On the morning of 8 December 1982, cocktail waitress Debra Sue Carter, 21, was found raped and strangled to death in her apartment in the small Oklahoma town of Ada.
She had been “violated with a ketchup bottle and her crazed killer had scrawled messages all over her body and the walls of her flat using tomato sauce and nail polish”, says The Sun.
A friend discovered her naked body on her bedroom floor, gagged with a bloody towel and with the word “die” written on her stomach.
Suspicion quickly fell on fellow Ada residents Williamson and Fritz.
Williamson had once been a local hero as a baseball player in the US minor leagues, but a shoulder injury had ended his career and seen him return to his hometown at the age of 25. He was later diagnosed with bipolar disorder, severe depression and schizophrenia, and self-medicated with drugs and alcohol.
Williamson and his friend Fritz, a high-school science teacher and father of one, both drank at the bar where Carter had worked. Following her murder, another customer, named Glen Gore, told police that Williamson had been at the bar and had argued with Carter on the night she was killed.
It also emerged Carter had complained to a friend that Williamson and Fritz “made her nervous”.
Neither men had alibis for the night of the murder but without any solid physical evidence, police were unable to make a case against them.
However, five years later Williamson ended up in jail for allegedly forging cheques. While awaiting trial, another inmate told police that he had confessed to killing Carter. Fellow suspect Fritz was then rearrested, and also allegedly confessed to a cellmate.
Additionally, police said that Williamson told them he had a dream about committing the crime, a statement that was treated as a confession, according to the Innocence Project, which campaigns against miscarriages of justice.
Forensic testing on 17 hairs found at the crime scene were then “matched” to both Fritz and Williamson, “though we now know that this type of hair analysis is not a validated forensic science practice”, the campaign group’s site adds.
Fritz was sentenced to life in prison without parole, and Williamson was sent to death row.

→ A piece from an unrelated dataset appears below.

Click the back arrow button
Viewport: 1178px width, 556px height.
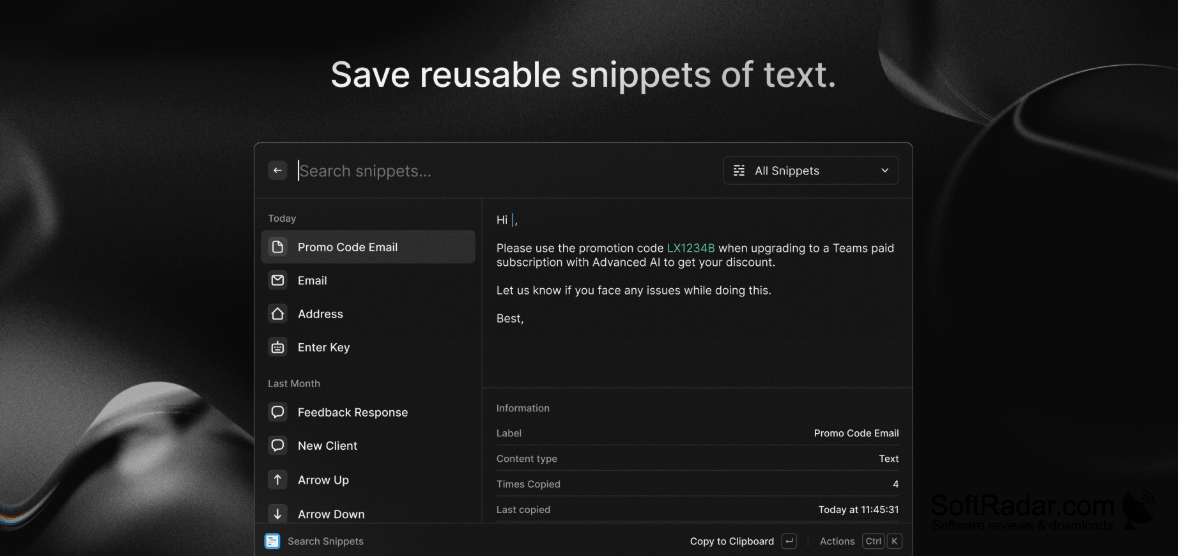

In his book on the case, Grisham describes how Williamson’s efforts to convey his innocence in court ended up scaring the jury. He shouted at witnesses and the judge and even knocked over tables. As a result, there was “no trouble convicting him”, says the author.
How were they exonerated?
After 11 years in prison - with Williamson at one point coming within five days of execution - the two men were released and exonerated in April 1999. DNA tests carried out during their appeals had found that none of the hairs belonged to them. Instead, they were matched to Gore, the witness from the bar.
Gore was convicted of first-degree murder in 2003 and sentenced to death, but the conviction was overturned by the Court of Criminal Appeals. He was found guilty in a second trial in 2006 and sentenced to life in prison without parole.
What happened to Williamson and Fritz next?
Williamson died in 2004, at the age of 51, from cirrhosis of the liver. He had continued to suffer psychological problems after being freed, but had participated in a protest march the year before his death, to “appeal to the governor of Illinois to commute the sentences of death row prisoners in that state”.
Fritz now lives in Missouri. An activist for the release of others who are wrongly convicted, he speaks publicly about his experiences and serves on the board of directors of the Midwest Innocence Project. In 2008, he wrote a book about his life, Journey Toward Justice.
“The harm that it did to me was that it took 12 years out of my life, away from my family members,” Fritz told PBS Frontline. “I was cheated of watching my daughter grow and flower into a woman. No amount of money on the face of the Earth could even begin to make an amend for what happened.”